Extract:
::::::::

Hugh Chatham Health is an independent, not-for-profit community health care network of physician clinics and an 81-bed acute care hospital that delivers high quality, convenient healthcare to residents of the Yadkin Valley region of North Carolina and southwestern Virginia.
Hugh Chatham Health’s experience with and journey towards value-based care has been a long one. They’ve worked with multiple different ACO organizations in the past but made the strategic decision to join a CHESS Health Solution ACO in 2018 to further their population health goals.
Learn more about this journey to value from Tabatha Loyd, RN, BSN, ACO Department Manager at Hugh Chatham Health.
What challenges have you experienced in implementing value-based care, and how have you overcome those challenges?
Some of the internal challenges we have here at Hugh Chatham Health for value-based care have to do with systems and how siloed care can become across the different practices. Our care system is across different counties and different locations. We have different systems at each spot that sometimes do not talk to each other. So, communication, electronic health record needs, those are all problems we have had to find a way to manage in our value-based care journey.
For us, one of the primary ways we’ve addressed communication needs is a secure messaging portal that all the providers and offices can use to communicate any type of patient information safely. This facilitates coordinating care in a timely manner. You do not have to wait on a fax to go through to find out if the provider wants them to stay on the statin or begin an insulin drip. Those types of things sometimes are urgent, high-quality needs that make a huge difference and impact on patient care. And getting that care to the patients in what we’re really focused on.

::::::::

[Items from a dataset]
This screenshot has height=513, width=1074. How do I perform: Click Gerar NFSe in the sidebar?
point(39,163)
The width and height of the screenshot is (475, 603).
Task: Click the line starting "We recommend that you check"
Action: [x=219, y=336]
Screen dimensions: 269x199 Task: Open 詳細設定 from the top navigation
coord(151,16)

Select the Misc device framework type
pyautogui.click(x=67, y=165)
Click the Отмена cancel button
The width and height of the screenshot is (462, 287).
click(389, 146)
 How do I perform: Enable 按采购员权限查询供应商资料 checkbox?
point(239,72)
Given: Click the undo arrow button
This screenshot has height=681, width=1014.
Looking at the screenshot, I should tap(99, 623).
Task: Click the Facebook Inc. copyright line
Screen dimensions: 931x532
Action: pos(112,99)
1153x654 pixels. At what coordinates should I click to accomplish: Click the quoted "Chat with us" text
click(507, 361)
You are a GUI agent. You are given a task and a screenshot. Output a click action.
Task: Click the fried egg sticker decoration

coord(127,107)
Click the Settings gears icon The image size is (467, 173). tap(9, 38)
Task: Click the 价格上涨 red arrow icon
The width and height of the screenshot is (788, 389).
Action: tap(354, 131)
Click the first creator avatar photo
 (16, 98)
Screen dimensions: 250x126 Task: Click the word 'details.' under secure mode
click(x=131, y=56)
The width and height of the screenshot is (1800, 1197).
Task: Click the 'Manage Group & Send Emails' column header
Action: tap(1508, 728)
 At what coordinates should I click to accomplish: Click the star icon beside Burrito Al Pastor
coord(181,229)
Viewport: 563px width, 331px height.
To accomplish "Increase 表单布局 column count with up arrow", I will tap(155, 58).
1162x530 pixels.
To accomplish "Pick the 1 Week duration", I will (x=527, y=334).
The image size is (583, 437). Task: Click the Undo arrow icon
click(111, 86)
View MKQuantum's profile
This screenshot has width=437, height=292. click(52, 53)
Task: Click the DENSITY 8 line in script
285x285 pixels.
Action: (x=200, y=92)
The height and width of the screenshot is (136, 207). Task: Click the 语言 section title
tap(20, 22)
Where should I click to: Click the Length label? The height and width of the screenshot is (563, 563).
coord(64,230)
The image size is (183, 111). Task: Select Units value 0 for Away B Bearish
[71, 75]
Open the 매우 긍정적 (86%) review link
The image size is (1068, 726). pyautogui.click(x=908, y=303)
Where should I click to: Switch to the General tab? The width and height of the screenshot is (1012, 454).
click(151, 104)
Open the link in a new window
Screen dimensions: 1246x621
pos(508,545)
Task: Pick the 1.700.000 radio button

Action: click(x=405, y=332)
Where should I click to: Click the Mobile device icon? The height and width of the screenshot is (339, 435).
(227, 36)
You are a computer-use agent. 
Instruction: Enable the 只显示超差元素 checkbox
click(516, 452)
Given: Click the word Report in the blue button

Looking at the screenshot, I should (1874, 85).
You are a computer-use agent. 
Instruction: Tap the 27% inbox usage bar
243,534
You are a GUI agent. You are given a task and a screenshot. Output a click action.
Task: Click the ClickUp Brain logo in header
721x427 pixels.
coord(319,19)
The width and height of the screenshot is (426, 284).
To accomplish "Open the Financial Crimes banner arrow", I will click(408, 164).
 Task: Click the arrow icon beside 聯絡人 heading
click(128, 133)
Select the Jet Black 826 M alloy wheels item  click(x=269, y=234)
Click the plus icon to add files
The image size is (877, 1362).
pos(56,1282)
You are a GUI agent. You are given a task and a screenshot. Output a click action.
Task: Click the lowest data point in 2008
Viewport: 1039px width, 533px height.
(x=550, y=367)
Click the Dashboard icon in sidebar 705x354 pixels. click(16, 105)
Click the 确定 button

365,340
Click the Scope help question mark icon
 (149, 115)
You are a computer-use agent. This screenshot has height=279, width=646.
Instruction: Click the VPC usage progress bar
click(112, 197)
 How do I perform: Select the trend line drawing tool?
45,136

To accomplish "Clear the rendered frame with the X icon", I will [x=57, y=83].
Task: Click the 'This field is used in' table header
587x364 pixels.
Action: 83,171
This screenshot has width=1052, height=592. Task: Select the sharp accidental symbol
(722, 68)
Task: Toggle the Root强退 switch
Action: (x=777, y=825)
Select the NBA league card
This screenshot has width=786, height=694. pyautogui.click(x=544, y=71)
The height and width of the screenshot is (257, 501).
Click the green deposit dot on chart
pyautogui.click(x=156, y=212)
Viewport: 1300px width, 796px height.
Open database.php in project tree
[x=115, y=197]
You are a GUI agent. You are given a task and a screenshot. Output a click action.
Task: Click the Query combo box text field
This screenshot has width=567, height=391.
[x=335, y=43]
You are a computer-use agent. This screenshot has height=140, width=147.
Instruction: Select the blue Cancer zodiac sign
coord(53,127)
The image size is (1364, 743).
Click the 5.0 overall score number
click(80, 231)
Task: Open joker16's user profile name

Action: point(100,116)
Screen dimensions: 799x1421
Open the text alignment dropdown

::::::::

What you will do:
1. Answer these questions about the Hugh Chatham Health text, one per line:
(a) How many beds does the acute care hospital have?
(b) In what year did the organization join a CHESS Health Solution ACO?
(c) What tool has been one of the primary ways of addressing communication needs?
2. Summarize the Hugh Chatham Health text in two sentences.
3. Print the part of the Hugh Chatham Health text from "Hugh Chatham Health is" up to and including "Hugh Chatham Health.".

Answers to the exercise:
1.
(a) 81 beds.
(b) 2018.
(c) A secure messaging portal that all the providers and offices can use to communicate patient information safely.

2. Hugh Chatham Health is an independent, not-for-profit network of physician clinics and an 81-bed acute care hospital serving the Yadkin Valley region of North Carolina and southwestern Virginia, and it joined a CHESS Health Solution ACO in 2018 to further its population health goals. Its challenges with value-based care include siloed care across practices and systems that sometimes do not talk to each other, and a secure messaging portal for all providers and offices has been one of the primary ways it has addressed communication needs.

3.
Hugh Chatham Health is an independent, not-for-profit community health care network of physician clinics and an 81-bed acute care hospital that delivers high quality, convenient healthcare to residents of the Yadkin Valley region of North Carolina and southwestern Virginia.
Hugh Chatham Health’s experience with and journey towards value-based care has been a long one. They’ve worked with multiple different ACO organizations in the past but made the strategic decision to join a CHESS Health Solution ACO in 2018 to further their population health goals.
Learn more about this journey to value from Tabatha Loyd, RN, BSN, ACO Department Manager at Hugh Chatham Health.